Sécurité : Breuer place le curseur du côté « Sureté », assurer les besoins de sa famille et de ses enfants, lui-même enfant « avenir tout tracé », «  enfant infiniment prometteur », se réfugie dans le travail quand le reste ne va pas bien, va fleurir régulièrement la tombe de ses parents  .Il s’accorde peu de Liberté par rapport à  son avenir déjà tracé …

Identité : Breuer fait partie de la bourgeoisie juive médicale de Vienne qu’il critique « immuable », «pétri de conformisme » mais de laquelle il ne se démarque pas ostensiblement, se retrouve dans les mêmes cafés pour discuter, se détendre. Il porte les mêmes « habits noirs de médecin viennois », «sérieux »  et « distant »
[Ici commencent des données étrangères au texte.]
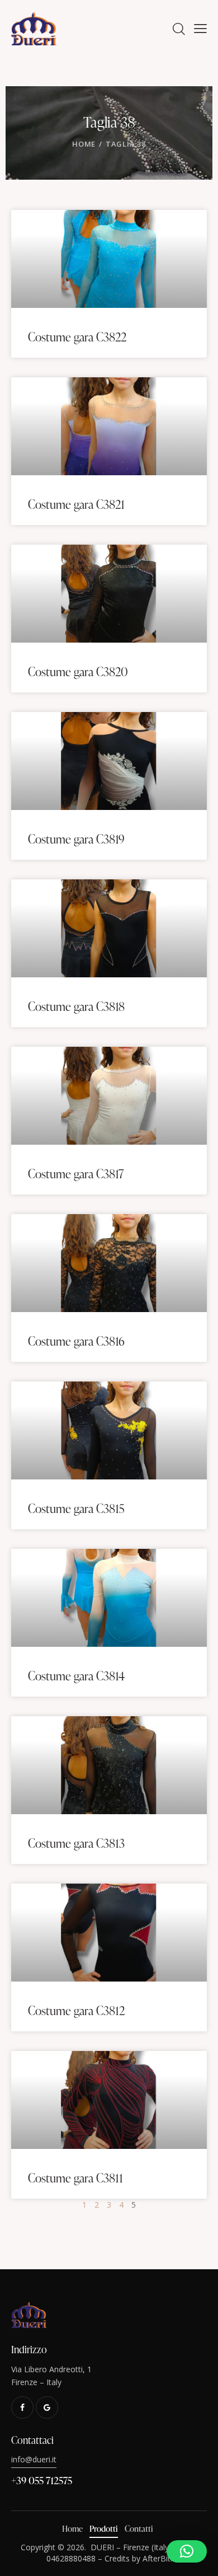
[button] (187, 2551)
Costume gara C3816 (76, 1341)
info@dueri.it (33, 2459)
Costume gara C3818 (76, 1006)
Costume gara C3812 (76, 2010)
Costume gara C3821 (76, 504)
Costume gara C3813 (76, 1843)
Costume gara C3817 (76, 1174)
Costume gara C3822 (77, 337)
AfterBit (156, 2558)
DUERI (102, 2547)
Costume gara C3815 (76, 1508)
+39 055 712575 (41, 2480)
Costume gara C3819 (76, 839)
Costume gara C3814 (76, 1676)
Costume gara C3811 (75, 2178)
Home (84, 144)
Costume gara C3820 (78, 671)
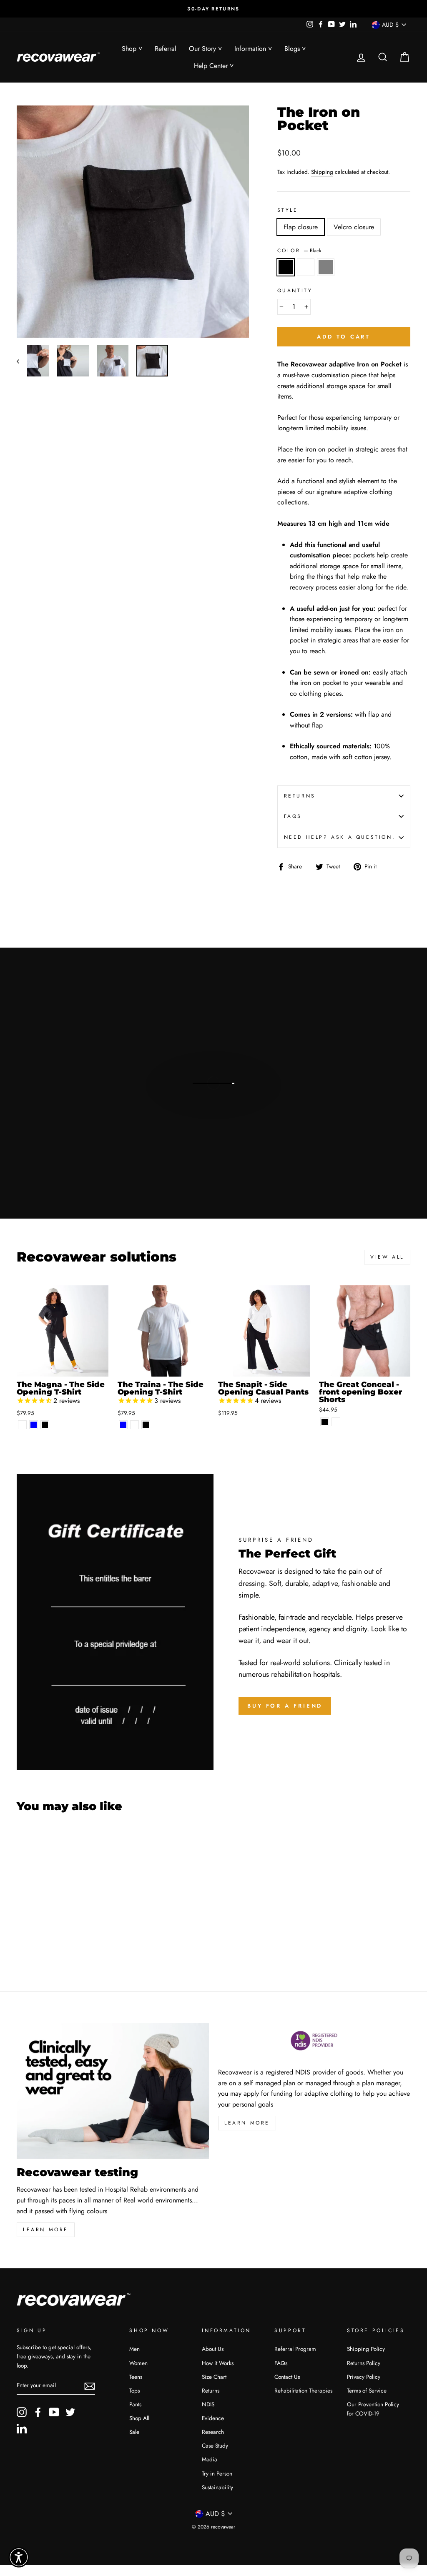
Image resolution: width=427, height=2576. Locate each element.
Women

Réalité d’Etre : plus du côté Harmonie avec sa femme, sa famille, ses amis, il évite les sujets et discussions trop personnelles .Il ne se confie pas même avec Nietzsche car  il y a cette interrogation est -ce que ce que je lui dis va le choquer ? 

Il est donc coupé dans la Polarité de ses Besoins côté  Liberté (les couleurs, la spontanéité…), Différence (se battre comme un guerrier, il refuse de la compétition avec les autres hommes par exemple avec Bertha il sait que son son statut de Médecin et sa connaissance des ressorts  de Bertha font que aucun autre homme ne peut rivaliser avec lui pour Bertha), Initiatives (n’a rien fait pour devenir Pdt de la Faculté de Médecine).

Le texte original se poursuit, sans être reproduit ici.